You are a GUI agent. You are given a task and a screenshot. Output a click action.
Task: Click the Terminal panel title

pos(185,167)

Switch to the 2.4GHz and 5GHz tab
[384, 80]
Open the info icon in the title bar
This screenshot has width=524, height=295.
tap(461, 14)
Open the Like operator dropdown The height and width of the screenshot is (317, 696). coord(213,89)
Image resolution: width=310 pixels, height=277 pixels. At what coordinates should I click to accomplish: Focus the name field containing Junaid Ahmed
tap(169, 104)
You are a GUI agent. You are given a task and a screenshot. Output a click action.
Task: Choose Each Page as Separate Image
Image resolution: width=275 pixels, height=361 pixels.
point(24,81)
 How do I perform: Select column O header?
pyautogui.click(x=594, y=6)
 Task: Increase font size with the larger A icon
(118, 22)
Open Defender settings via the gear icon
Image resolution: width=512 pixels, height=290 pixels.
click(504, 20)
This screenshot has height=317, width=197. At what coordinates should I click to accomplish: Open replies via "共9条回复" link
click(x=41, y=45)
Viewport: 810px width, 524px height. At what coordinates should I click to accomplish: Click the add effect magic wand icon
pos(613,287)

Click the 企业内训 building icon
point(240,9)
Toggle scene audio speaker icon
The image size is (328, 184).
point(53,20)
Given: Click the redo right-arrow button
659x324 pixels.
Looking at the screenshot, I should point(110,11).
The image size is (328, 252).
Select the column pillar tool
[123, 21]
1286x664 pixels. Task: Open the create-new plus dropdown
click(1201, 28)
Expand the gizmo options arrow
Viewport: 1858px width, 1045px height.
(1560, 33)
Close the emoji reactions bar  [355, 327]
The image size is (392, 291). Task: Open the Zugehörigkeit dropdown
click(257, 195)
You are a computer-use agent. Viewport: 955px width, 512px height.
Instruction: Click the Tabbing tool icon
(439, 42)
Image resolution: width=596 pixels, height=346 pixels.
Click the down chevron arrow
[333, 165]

Short task:
Copy out the listing word for word, starting at the line that contains "Toggle scene audio speaker icon" and ending with the last line of the listing.

The solution:
Toggle scene audio speaker icon
The image size is (328, 184).
point(53,20)
Given: Click the redo right-arrow button
659x324 pixels.
Looking at the screenshot, I should point(110,11).
The image size is (328, 252).
Select the column pillar tool
[123, 21]
1286x664 pixels. Task: Open the create-new plus dropdown
click(1201, 28)
Expand the gizmo options arrow
Viewport: 1858px width, 1045px height.
(1560, 33)
Close the emoji reactions bar  [355, 327]
The image size is (392, 291). Task: Open the Zugehörigkeit dropdown
click(257, 195)
You are a computer-use agent. Viewport: 955px width, 512px height.
Instruction: Click the Tabbing tool icon
(439, 42)
Image resolution: width=596 pixels, height=346 pixels.
Click the down chevron arrow
[333, 165]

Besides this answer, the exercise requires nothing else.